Some of this unearthed treasure, such as iron, was created billions of years ago inside a star; others, such as coal, were more recently formed from living forests that were buried in bogs and compressed by sediments some 300 million years ago. Some of these mined materials, like iron, are common in the Earth’s crust, some are rare, but none of these are replaceable or renewable within a thousands-of-years timeframe.
The industrial revolution, which made Britain the powerhouse of the world, catalysed a sharp increase in the volume of mining. Steam power, fuelled by coal, rapidly increased our capacity to delve for materials (including coal), as well as transporting and processing it. In 1700, more than 80% of the world’s coal was mined in Britain. Over the 18th and 19th centuries, as technologies improved, speculators explored new territory across Africa, Australia and the United States, looking for gold and other high-value metals and gems.
But it is over the past 60 years that we’ve witnessed a truly global revolution in the scale of our mining and extractions. We now move more than three times as much sediment and rocky materials than all the world’s rivers, glaciers, wind and rain combined, according to sedimentary geologist James Syvitski of Instaar, University of Colorado, Boulder.

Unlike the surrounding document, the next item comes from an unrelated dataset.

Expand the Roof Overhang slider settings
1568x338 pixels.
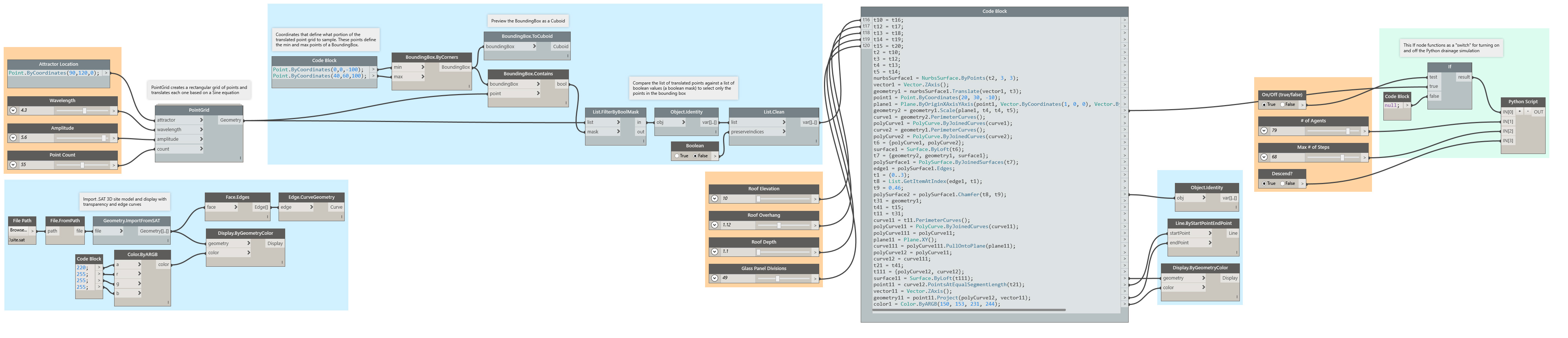(x=715, y=225)
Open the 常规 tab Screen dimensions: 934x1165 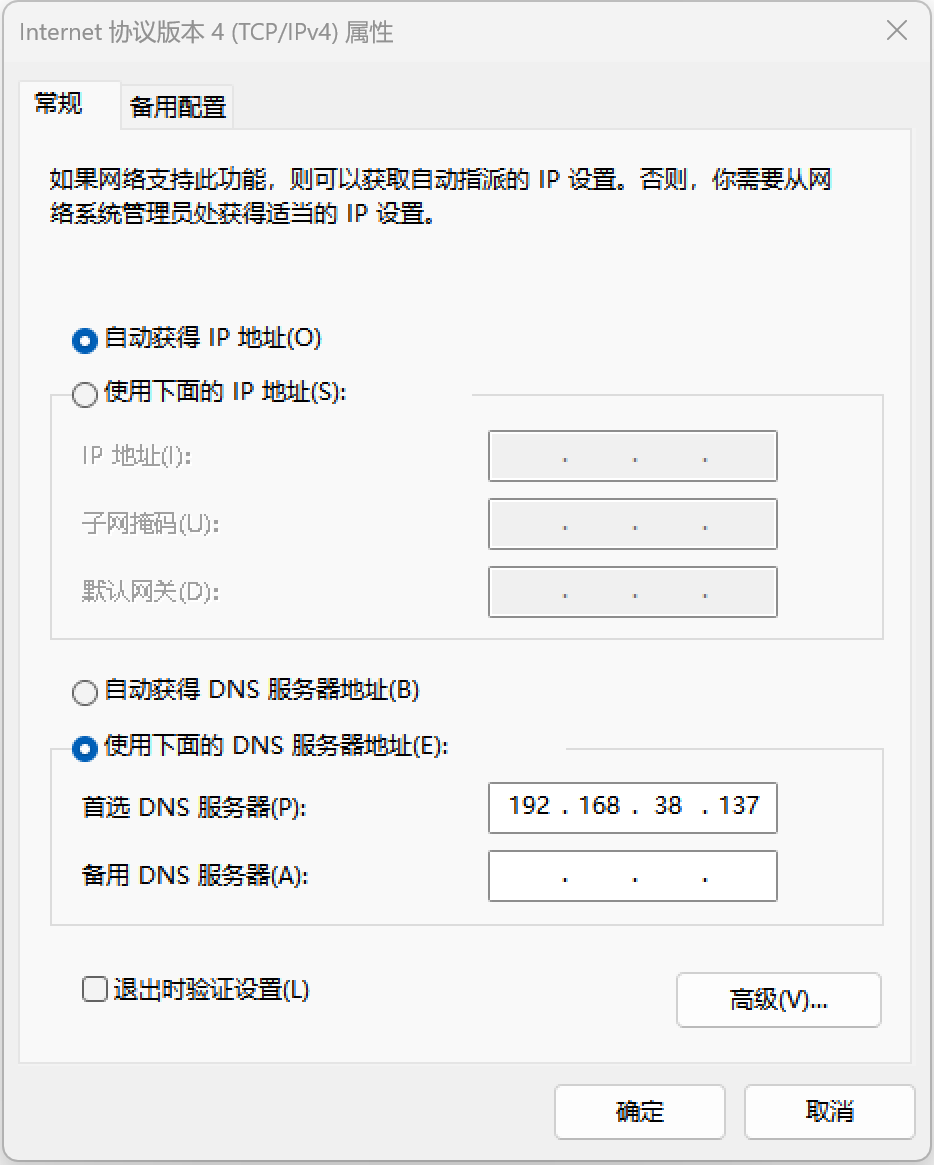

“Every year, rivers move about 13 gigatonnes (billion tonnes) of sediment. To put that in perspective, 1 GT [gigatonne] is equivalent to 2 Great Walls of China,” Syvitski says. “We already mine around 9 GT of coal each year – by 2030, it will be 13 GT of coal. And we produce 13 GT of aggregate, 2 GT of iron ore each year….”
We are sculpting the Earth’s surface and taking material away at rates not seen before in geological time, says Syvitski. “There are millions of holes and burrows through the rock – kilometres long – from our drilling expeditions,” he says. We’ve left 568,000 mines abandoned in the US alone, and many millions more throughout the world.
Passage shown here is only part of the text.